This place is so beautiful in a totally different way than the Kalahari. I can’t believe we’re only 100 miles away. There is water everywhere here, fresh, and clean. You can drink right out of the delta, assuming the hippos and crocs don’t get you.
The only practical way here is to fly in. There are more Cessna 206′s flying into Maun airport than just about anywhere else in the world. They deliver packages, food, and mail to the two dozen camps in the delta area.
While we were on the runway, a truck pulled up and asked us if we were going to Shinde. We said yes and they proceeded to unload about 120lbs of fresh veggies and mail to take out to the camp. Luckily we had a group of four planes, so we all took a share of the veggies and I took the mail. Now I’m an official African Bush mail pilot!
There are game animals and predators everywhere. The place we are going, the Shinde lodge, is a collection of tents. Five star tents, built on teak platforms with lots of running water, hot showers, excellent cooking, and lots of alcohol. The British who colonized Africa must have been major drunks, because there are so many artificial drinking events (every evening has a Sundowner, where you stop, watch the sun going down, and break out the gin and tonics).
Went out on a boat into the delta and got some good photos of birds and hippos, otherwise not much on the first night. Saw two hippos fighting each other in the water. They are insanely fast. No matter how stupid they look on land, you do not want to screw with a hippo in the water.

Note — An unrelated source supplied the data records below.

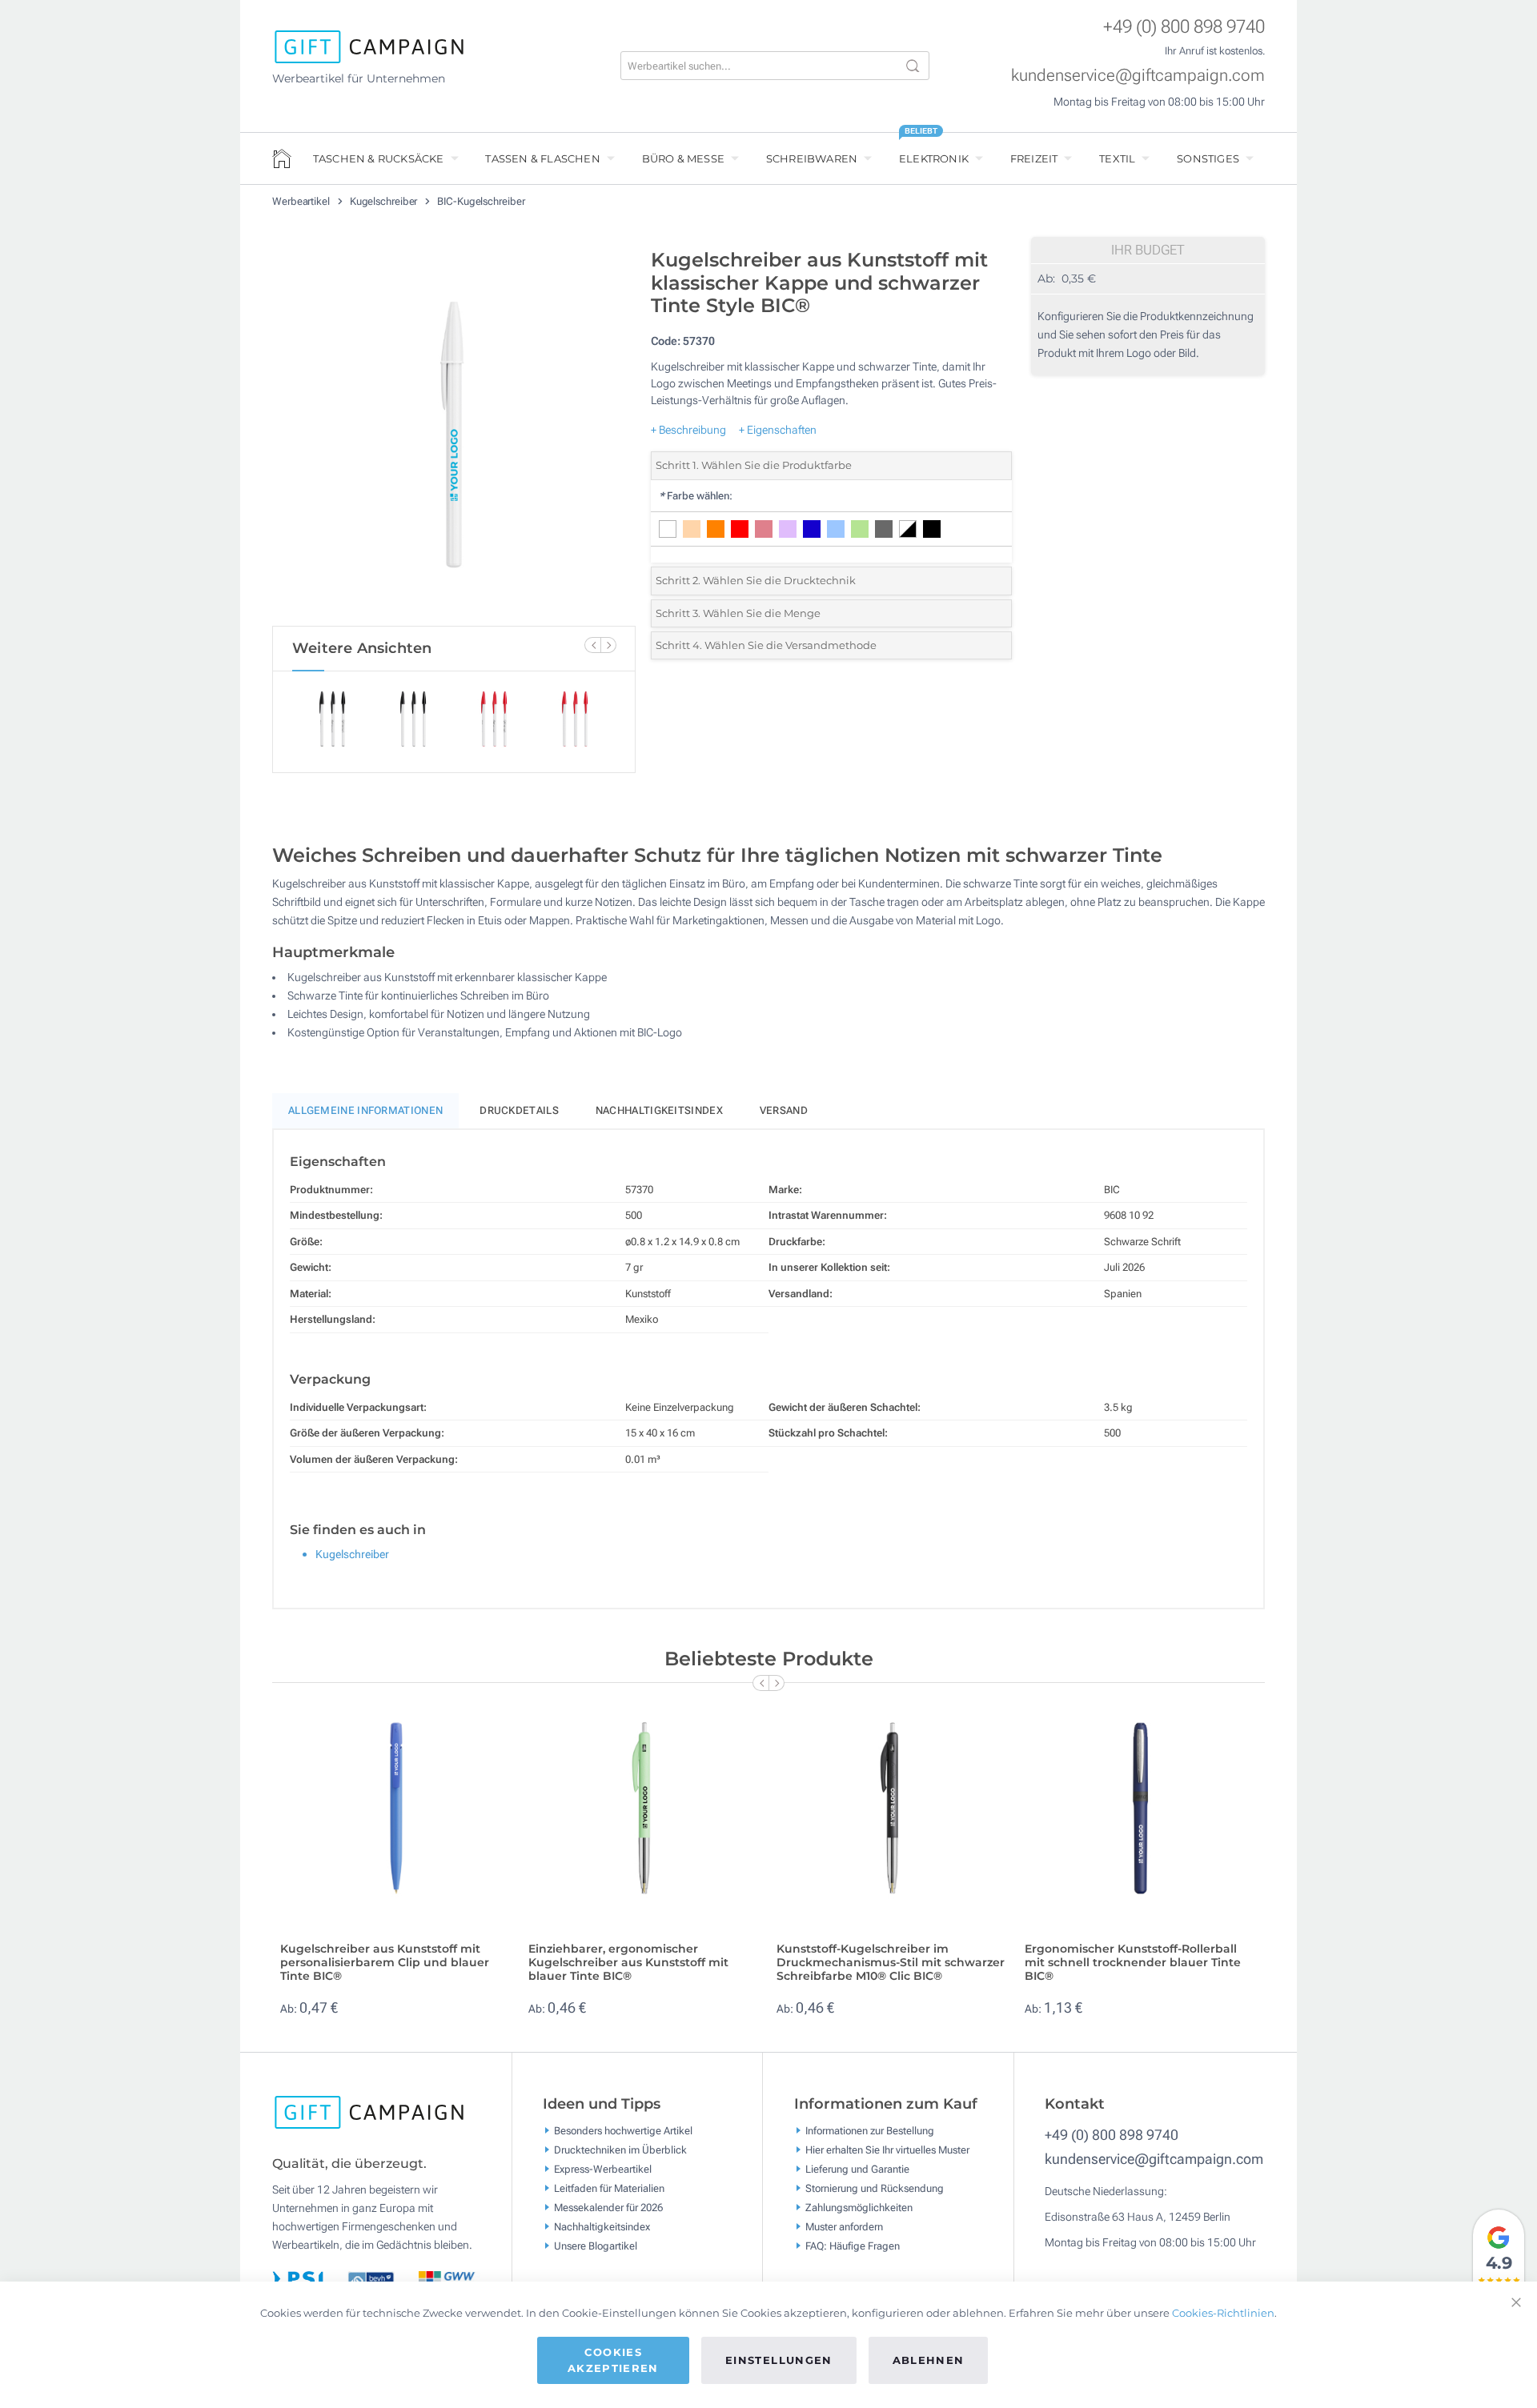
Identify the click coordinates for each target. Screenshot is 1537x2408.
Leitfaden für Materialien (609, 2188)
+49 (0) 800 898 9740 (1184, 27)
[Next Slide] (608, 645)
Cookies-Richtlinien (1223, 2312)
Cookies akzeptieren (613, 2360)
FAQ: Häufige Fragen (852, 2246)
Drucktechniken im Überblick (620, 2150)
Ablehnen (929, 2360)
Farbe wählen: (695, 496)
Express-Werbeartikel (603, 2169)
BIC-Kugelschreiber (480, 201)
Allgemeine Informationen (365, 1110)
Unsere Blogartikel (595, 2246)
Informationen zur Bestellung (869, 2131)
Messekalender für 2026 (608, 2208)
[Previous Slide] (592, 645)
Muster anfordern (844, 2227)
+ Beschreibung (688, 429)
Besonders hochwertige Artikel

Spoke to a few of our guides about life in Botswana. They have a lot to be proud of and they put a lot of faith in their government, which seems to be about as benign a government as you can get. The Botswana way is to work through collaboration and community, and people seem to cut each other a lot of slack.
There are private concessions here that manage the delta resources. They’re given 15 year leases on the land, and the bids for the leases is extremely competitive (sealed blind bids). They typically include packages to support the local communities and their infrastructure, have strict conservation pledges, social pledges (bringing Botswanan kids out to the delta for field trips) and pay a fair bit of taxes to the central government which is redistributed into the education system. They realize that Ecotourism is the way to go, and the government appears to be fostering that transition in a free-market way that still benefits the locals.
Botswana is missing something that SA has in abundance, razor wire. In SA. I felt like we were moving from compound to compound through a war zone. There is almost no crime here because a pickpocket or thief, if one is stupid enough to commit a crime, is going to get his ass kicked by everyone around that hears a shout of alarm.
This morning, we woke up, and a hippo was walking by our tent, not 15 feet away. We went out on the deck and watched it. it looked at us, and we all decided it was too early in the morning to kill each other, which was a good thing, because hippos can be insane and violent. Oh, you can’t help but laugh when you see one walking on land. I can’t describe it but it’s totally comical.